El análisis reveló que el océano Pacífico ecuatorial presenta temperaturas del mar ligeramente más frías de lo normal, un signo característico del fenómeno, aunque se ha observado un leve calentamiento en las aguas próximas al país, propio de esta época del año.
“Se mantienen condiciones de La Niña, aunque de intensidad débil”, señala el informe, precisando que los cambios registrados son normales para la transición climática de la estación lluviosa.
De acuerdo con el comité, la situación actual incluye una disminución en la intensidad de los vientos y un Frente Ecuatorial menos marcado, indicadores típicos de esta fase del fenómeno climático.

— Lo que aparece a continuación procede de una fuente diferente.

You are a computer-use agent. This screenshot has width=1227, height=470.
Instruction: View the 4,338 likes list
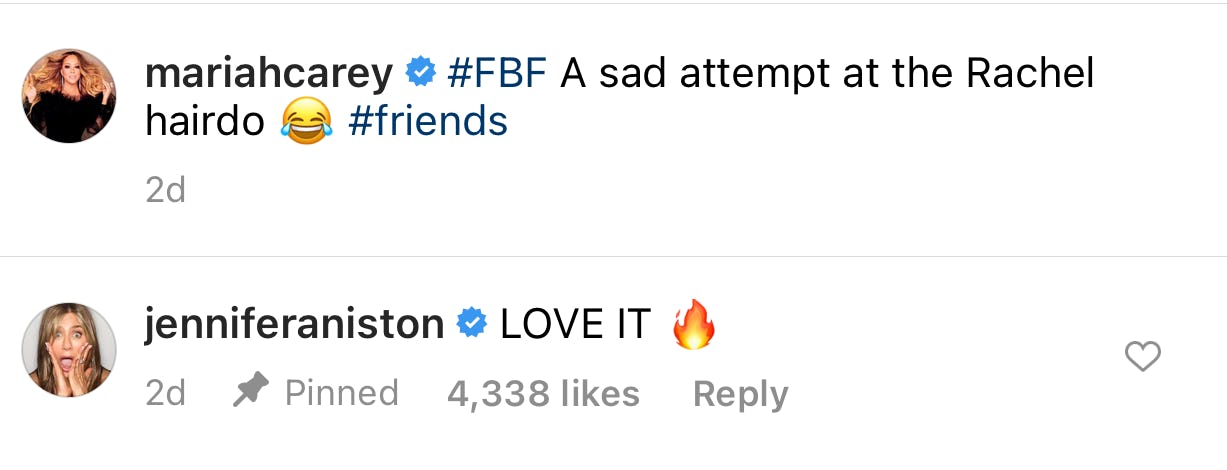[x=543, y=394]
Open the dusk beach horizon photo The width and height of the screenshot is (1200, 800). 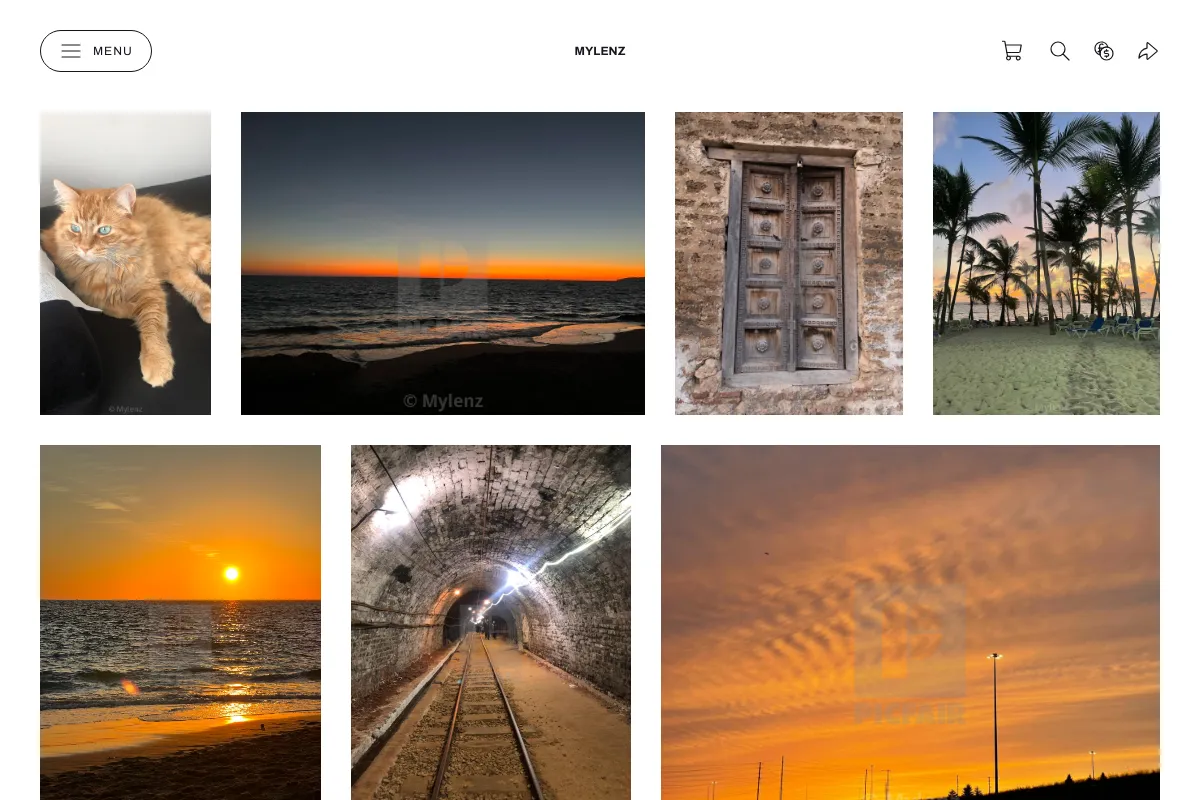(x=443, y=263)
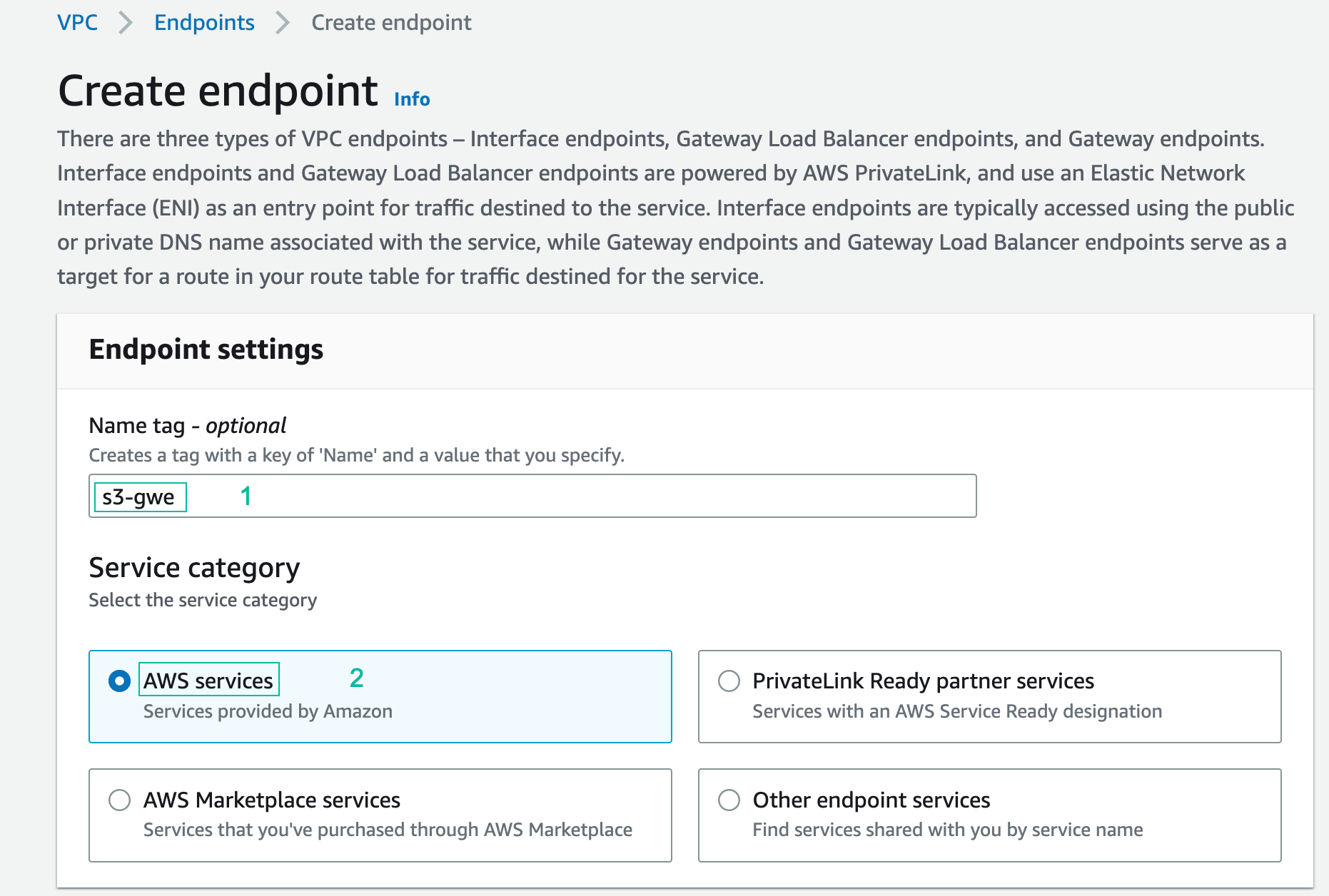The height and width of the screenshot is (896, 1329).
Task: Click the chevron before Create endpoint
Action: point(281,22)
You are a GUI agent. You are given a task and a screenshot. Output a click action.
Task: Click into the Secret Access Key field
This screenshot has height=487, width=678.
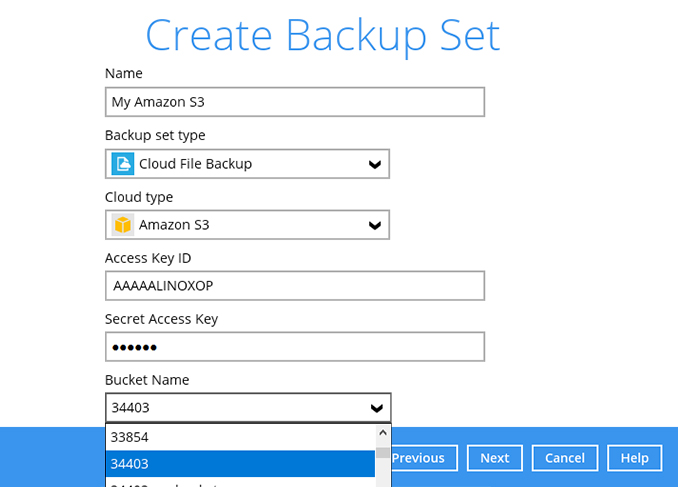(294, 347)
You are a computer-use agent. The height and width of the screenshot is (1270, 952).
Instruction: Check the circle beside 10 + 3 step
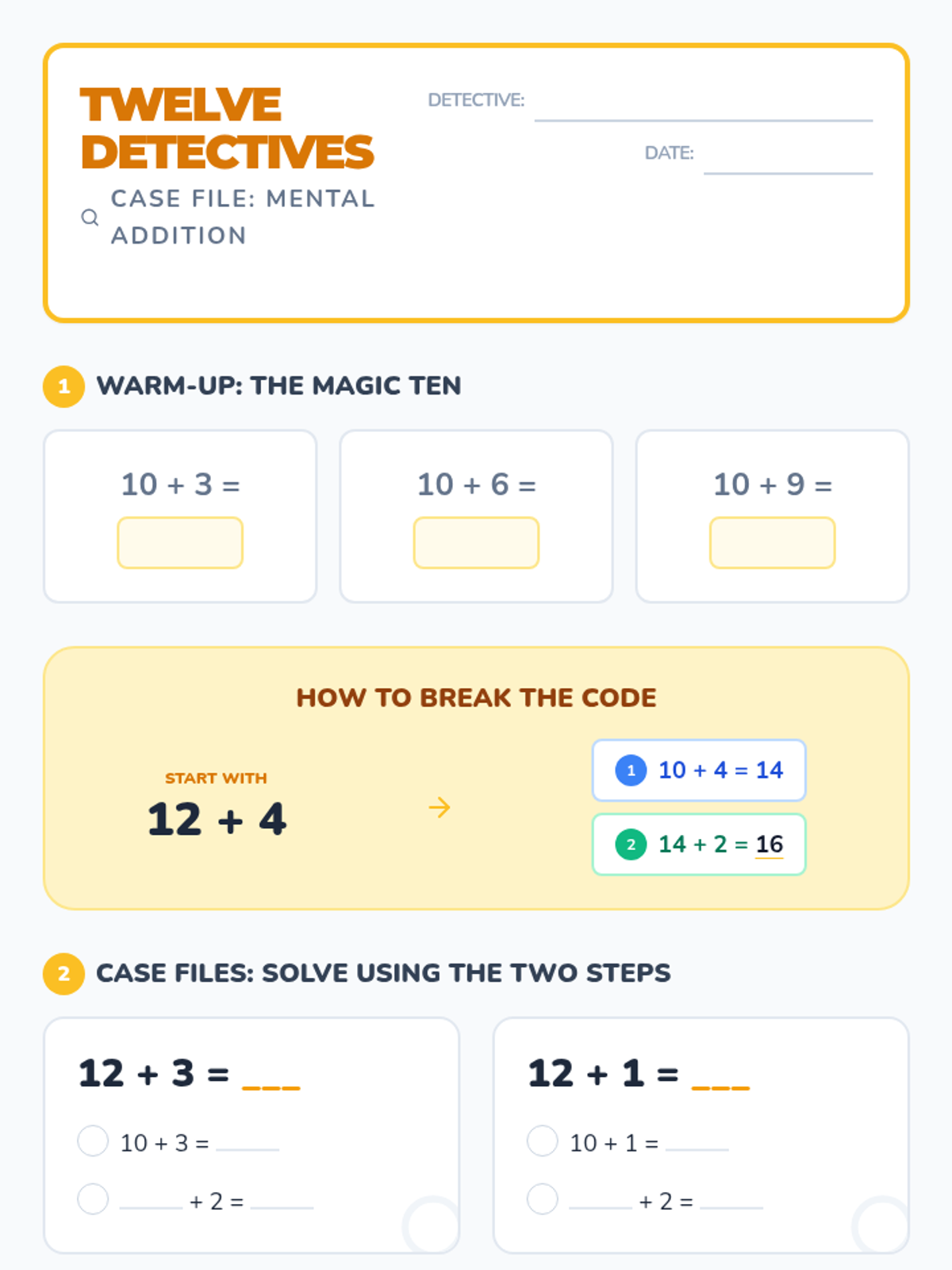(93, 1141)
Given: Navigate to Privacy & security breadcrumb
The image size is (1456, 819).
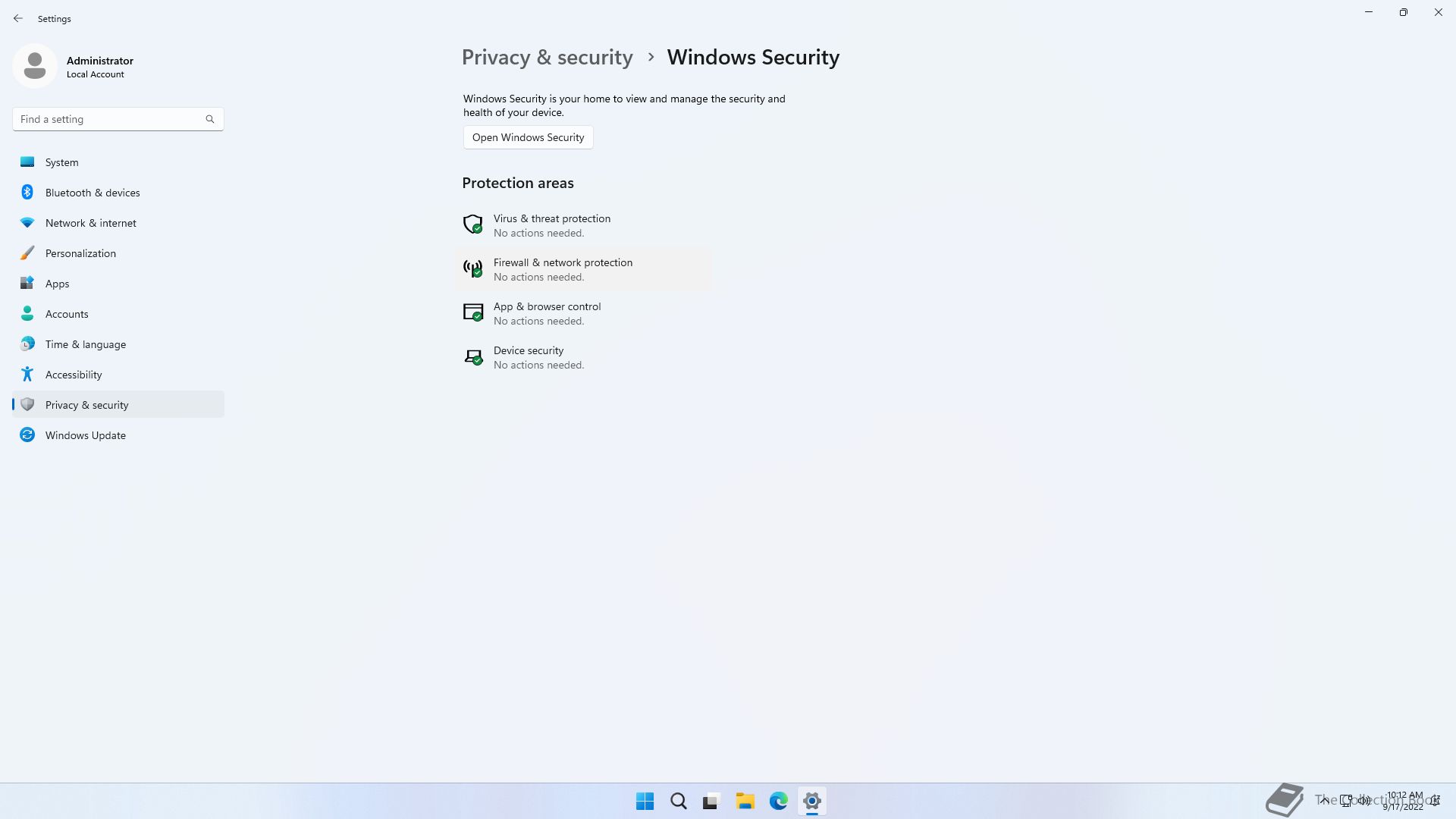Looking at the screenshot, I should click(547, 57).
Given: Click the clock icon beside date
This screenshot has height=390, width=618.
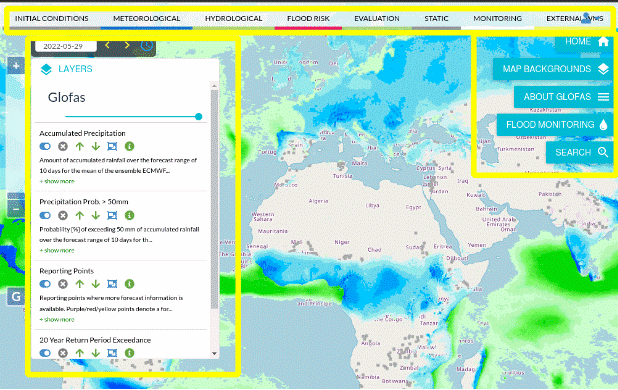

Enero con lluvias variables y ligera inestabilidad atmosférica
Durante la primera mitad de enero, el país experimentó inestabilidad leve a moderada, con lluvias de distinta intensidad en varias regiones.
En el Litoral y la Sierra, las precipitaciones se mantuvieron entre débiles y moderadas, aunque con episodios puntualmente fuertes en el norte del Litoral, principalmente en las provincias de Esmeraldas y Manabí.
En la Amazonía, el comportamiento fue más marcado, con lluvias moderadas a fuertes, mientras que en Galápagos predominaron lloviznas dispersas asociadas al ingreso de humedad desde el norte y la cuenca amazónica.
Estos patrones, según Erfen, se consideran normales para la transición de temporada, sin representar anomalías extremas.
Pronóstico: La Niña será transitoria
Los especialistas del comité estiman que el evento La Niña 2026 será de corta duración, con una probabilidad del 75 % de que las condiciones regresen a la normalidad entre enero y marzo.
Sin embargo, el organismo advirtió que a finales de enero e inicios de febrero se espera un incremento en la frecuencia e intensidad de las lluvias, especialmente en el norte del Litoral, el centro y sur de la Amazonía, y en zonas interiores de la Sierra.
“El aumento de lluvias se concentrará en el norte del Litoral y sectores del interior, con precipitaciones dispersas en la Sierra”, detalla el boletín.
Aunque se prevé una intensificación temporal de las lluvias, no se anticipan riesgos severos, según las proyecciones del comité.
Monitoreo constante y llamado a la prevención
El Erfen mantiene un seguimiento continuo de las condiciones oceanográficas y meteorológicas para anticipar posibles impactos en la agricultura, la infraestructura vial y los ecosistemas costeros.
El comité exhortó a los gobiernos locales y a la ciudadanía a mantener medidas preventivas, especialmente en zonas vulnerables a deslizamientos y crecidas de ríos, en provincias del Litoral y la Amazonía.
“Los cambios asociados a La Niña débil no representan una amenaza inmediata, pero requieren vigilancia constante”, subraya el informe oficial.